Напомним, что еще в 1931 г. логик и математик Курт Гедель доказал свои знаменитые теоремы о неполноте. Из его второй теоремы следует, что не существует полной формальной теории, в которой были бы доказуемы все истинные теоремы арифметики. В любой полной формальной системе всегда отыщутся два взаимоисключающие утверждения, выводимые из одних и тех же взаимоувязанных аксиом. Широкая (вольная) трактовка результатов Геделя позволяет предположить, что в каждой развитой логической системе есть следствия, которые нельзя определить ни как истинные, ни как ложные. Само свойство системности научного знания, обеспечиваемое логико-математическими правилами и искусственным языком, неизбежно сопряжено с дилеммами, апориями и парадоксами. Гегель утверждал в «Феноменологии духа», что истинной формой, в которой существует истина, может быть только научная система. Карл Маркс добавил к этому, что истины науки парадоксальны с точки зрения обыденного опыта. Сегодня же приходится говорить совсем иначе: «наука как системное знание парадоксальна», поэтому истинность научных высказываний не устанавливается внутренними средствами разнообразных научных дисциплин.

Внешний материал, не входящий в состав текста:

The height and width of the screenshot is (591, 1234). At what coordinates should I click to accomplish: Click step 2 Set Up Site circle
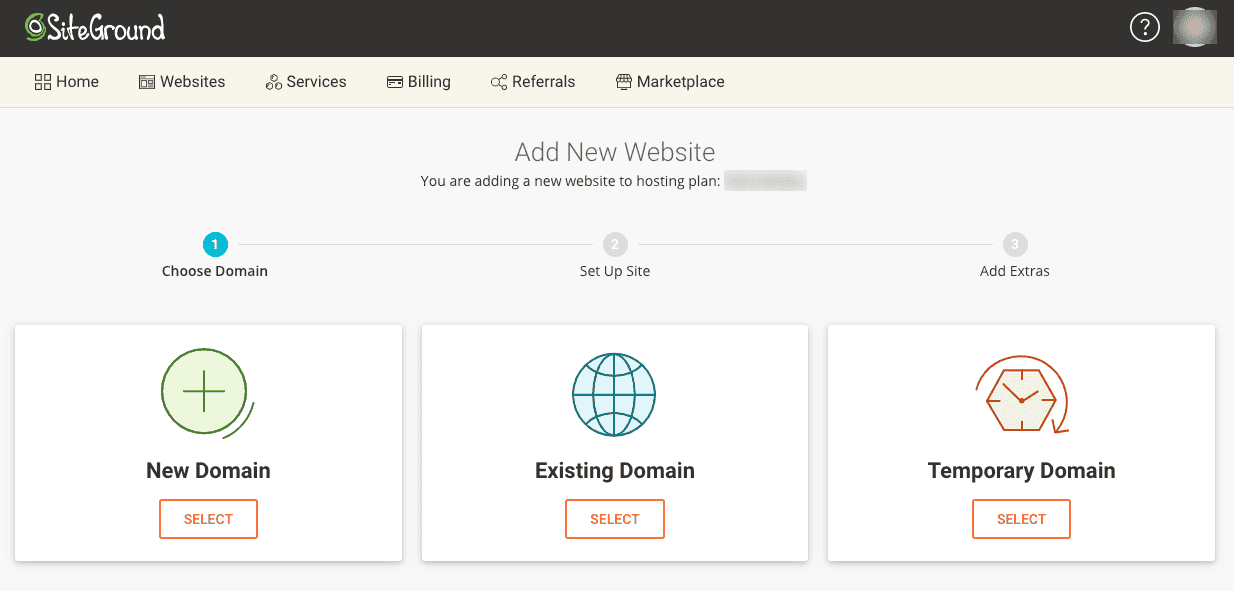pyautogui.click(x=615, y=244)
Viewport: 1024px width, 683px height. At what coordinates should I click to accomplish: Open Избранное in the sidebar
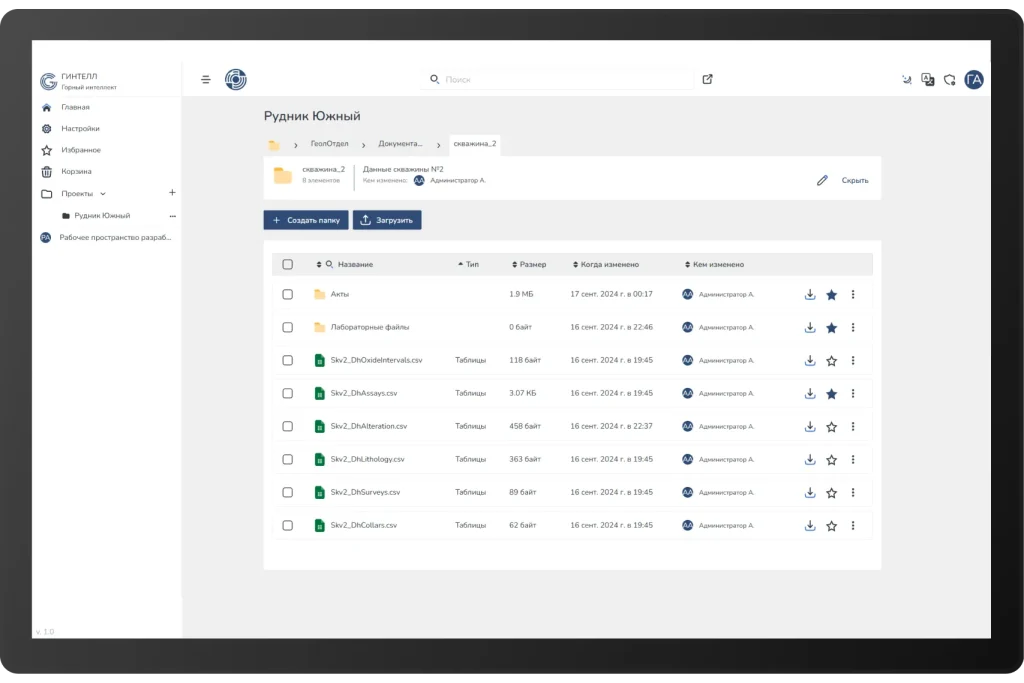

Европейская наука гордилась своей системностью и сама определяла себя как системно упорядоченное знание о природе. Систематизация зиждется на логико-математическом основании, считавшимся в прошлом целостным и незыблемым. Теперь выясняется, что логика и математика суть множество разнородных исчислений и систем, которые не удается непротиворечиво обобщить или погрузить в некую предельно объединяющую их систему. Идеал системности как формы выражения объективной истины, укорененной в вере в точность логико-математического диалога с природой, тускнеет и теряет своих поклонников. Истина мнилась живущей, подобно канарейке в клетке, в системе научных высказываний; ее свойства предполагалось измерять критерием правильности (непротиворечивости, выполнимости). Похоже, птичка вылетела из клетки. Логический критерий истинности рассыпался на множество кусочечных, частных, технических приемов определения правильности систем высказываний и оказался слабо чувствительным к целостности истины.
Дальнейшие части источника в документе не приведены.